Talking to your students about academic integrity

Plagiarism is growing problem on campuses everywhere, and as an instructor, it can be time-consuming and sad to discipline your students for plagiarism. One of your best weapons against students' plagiarism is to familiarize yourself with what plagiarism and academic integrity are and then teach your students the difference between the two.

The Writing Center’s page on plagiarism offers helpful definitions aimed at students that you can use and links to NMU's student handbook policies on academic honesty. You can (and should) speak to your classes about the seriousness of stealing another person's work or ideas, as well as the lesser known problem of self-plagiarism.
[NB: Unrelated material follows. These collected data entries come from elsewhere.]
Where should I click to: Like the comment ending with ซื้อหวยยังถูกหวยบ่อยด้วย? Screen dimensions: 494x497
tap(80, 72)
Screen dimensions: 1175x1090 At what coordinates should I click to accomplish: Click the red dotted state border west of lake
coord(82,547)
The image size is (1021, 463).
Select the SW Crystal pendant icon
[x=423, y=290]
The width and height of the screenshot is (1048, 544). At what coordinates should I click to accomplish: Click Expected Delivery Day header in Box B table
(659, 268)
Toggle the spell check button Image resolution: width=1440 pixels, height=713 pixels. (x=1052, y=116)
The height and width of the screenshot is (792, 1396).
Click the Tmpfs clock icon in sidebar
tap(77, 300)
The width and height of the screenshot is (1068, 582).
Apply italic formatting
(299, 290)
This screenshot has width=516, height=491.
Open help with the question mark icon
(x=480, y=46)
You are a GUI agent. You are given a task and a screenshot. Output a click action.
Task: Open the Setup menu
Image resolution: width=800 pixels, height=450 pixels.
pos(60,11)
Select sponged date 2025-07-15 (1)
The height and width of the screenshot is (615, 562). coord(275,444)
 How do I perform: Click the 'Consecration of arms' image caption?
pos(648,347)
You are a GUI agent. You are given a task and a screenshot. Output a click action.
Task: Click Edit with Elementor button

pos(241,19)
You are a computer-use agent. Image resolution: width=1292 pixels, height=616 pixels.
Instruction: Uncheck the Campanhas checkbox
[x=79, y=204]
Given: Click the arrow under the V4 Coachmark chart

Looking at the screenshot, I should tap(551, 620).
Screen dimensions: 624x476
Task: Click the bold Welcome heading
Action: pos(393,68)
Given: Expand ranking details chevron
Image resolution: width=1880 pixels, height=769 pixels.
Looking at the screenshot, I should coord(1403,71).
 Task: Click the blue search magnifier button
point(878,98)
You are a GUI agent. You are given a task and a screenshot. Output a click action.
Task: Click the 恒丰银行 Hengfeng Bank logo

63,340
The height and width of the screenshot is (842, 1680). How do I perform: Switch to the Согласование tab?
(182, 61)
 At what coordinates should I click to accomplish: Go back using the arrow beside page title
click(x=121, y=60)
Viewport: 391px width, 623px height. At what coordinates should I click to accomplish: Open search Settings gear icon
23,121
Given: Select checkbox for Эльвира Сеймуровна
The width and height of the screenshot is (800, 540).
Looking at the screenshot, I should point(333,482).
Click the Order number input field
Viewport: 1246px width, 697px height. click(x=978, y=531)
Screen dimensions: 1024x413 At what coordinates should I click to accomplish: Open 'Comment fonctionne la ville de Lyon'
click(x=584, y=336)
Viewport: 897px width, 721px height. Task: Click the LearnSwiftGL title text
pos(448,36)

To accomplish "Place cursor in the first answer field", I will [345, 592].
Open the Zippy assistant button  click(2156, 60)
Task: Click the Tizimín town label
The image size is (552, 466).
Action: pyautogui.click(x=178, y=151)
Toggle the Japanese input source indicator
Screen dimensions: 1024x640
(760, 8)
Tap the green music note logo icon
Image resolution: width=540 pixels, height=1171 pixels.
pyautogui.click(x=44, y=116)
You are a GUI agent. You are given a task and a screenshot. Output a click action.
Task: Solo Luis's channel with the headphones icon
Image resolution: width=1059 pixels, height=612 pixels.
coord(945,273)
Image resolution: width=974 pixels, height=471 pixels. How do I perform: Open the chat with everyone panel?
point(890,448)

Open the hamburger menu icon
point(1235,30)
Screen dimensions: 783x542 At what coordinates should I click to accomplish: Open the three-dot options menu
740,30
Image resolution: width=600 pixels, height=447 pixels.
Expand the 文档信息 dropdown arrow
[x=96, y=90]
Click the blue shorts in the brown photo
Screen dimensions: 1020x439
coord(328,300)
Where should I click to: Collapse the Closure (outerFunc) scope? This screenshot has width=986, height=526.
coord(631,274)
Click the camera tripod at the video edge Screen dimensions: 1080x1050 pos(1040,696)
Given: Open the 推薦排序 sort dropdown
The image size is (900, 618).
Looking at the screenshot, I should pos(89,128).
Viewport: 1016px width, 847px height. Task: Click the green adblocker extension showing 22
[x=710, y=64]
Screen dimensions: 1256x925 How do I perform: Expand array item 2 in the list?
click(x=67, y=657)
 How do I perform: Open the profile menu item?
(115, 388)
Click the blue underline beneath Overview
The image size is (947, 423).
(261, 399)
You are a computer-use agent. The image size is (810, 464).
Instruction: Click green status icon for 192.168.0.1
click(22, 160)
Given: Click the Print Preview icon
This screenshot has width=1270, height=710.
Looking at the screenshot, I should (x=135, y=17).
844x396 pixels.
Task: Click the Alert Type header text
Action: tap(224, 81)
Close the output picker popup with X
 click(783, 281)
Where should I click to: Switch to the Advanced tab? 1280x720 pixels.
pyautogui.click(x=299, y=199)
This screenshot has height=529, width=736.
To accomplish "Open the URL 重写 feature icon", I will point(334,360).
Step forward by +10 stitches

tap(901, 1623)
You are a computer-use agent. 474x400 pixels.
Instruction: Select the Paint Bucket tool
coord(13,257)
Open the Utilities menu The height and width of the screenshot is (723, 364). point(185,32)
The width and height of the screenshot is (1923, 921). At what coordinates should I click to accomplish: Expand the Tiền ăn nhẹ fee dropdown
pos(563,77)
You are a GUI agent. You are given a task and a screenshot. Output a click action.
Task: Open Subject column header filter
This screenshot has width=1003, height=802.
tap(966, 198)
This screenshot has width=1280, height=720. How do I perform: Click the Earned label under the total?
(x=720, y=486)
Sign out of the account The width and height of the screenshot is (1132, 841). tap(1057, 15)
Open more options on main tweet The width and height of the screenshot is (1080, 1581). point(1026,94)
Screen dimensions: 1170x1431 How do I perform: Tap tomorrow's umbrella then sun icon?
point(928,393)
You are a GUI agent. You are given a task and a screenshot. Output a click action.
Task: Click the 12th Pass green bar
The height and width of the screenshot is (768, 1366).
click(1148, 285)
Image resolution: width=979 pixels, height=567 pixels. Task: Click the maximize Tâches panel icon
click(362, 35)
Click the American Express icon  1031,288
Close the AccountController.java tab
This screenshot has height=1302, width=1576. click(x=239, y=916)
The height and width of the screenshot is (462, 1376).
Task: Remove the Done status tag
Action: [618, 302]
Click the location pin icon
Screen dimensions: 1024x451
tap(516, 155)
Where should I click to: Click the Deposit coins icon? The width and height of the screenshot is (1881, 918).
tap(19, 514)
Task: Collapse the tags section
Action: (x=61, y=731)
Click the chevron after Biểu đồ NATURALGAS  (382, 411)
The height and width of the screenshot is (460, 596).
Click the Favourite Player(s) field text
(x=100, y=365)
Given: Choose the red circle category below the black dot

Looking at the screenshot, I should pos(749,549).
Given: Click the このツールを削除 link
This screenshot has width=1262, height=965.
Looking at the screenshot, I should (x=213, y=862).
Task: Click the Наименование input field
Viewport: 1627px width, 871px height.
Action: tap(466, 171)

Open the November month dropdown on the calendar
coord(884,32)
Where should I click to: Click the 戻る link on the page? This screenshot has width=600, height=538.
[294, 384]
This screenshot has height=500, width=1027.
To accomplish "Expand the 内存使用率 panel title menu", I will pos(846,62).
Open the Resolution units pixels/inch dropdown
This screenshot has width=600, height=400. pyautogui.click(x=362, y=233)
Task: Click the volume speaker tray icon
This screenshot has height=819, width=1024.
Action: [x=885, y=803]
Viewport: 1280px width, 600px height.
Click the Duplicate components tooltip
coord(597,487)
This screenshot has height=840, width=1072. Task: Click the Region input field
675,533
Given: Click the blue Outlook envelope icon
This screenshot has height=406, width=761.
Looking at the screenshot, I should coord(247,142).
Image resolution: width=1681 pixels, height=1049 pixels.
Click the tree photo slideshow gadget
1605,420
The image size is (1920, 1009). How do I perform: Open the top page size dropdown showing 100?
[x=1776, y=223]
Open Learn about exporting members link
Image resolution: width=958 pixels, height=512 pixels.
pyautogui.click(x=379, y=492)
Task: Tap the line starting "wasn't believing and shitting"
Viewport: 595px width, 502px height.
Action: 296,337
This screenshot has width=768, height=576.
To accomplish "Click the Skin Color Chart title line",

Another great resource to help you do this is, which offers a cornucopia of research about defining, preventing, and teaching students about plagiarism. 

Plagiarism detection tools

Plagiarism is becoming easier to detect thanks to programs that allow instructors to compare papers to other sources using extensive databases. At NMU, many instructors prefer to use the pre-existing tools in EduCat, such as VeriCite, since they're free to our academic community and already attached to our online education platform. If you'd like to try out a different plagiarism checker, here are a few options: 

Article Checker is a free program which checks for duplicate content using Google or Yahoo. 

Plagiarism Checker is another free online service that searches using a few phrases taken from different parts of the document.

Turn It In is a paid service, but in this case, you get what you pay for. This website crosschecks over 150 million archived student papers, 90,000 journals, periodicals and books and more; plus, it has resources designed specifically for higher education instructors and lets you network with other educators in the Community section of the site. 

Quick Tip: You can become your own plagiarism detection device! Simply copy and paste a section of text from the student's paper into your search engine of choice; if it's from an online source, that source should appear in the search results.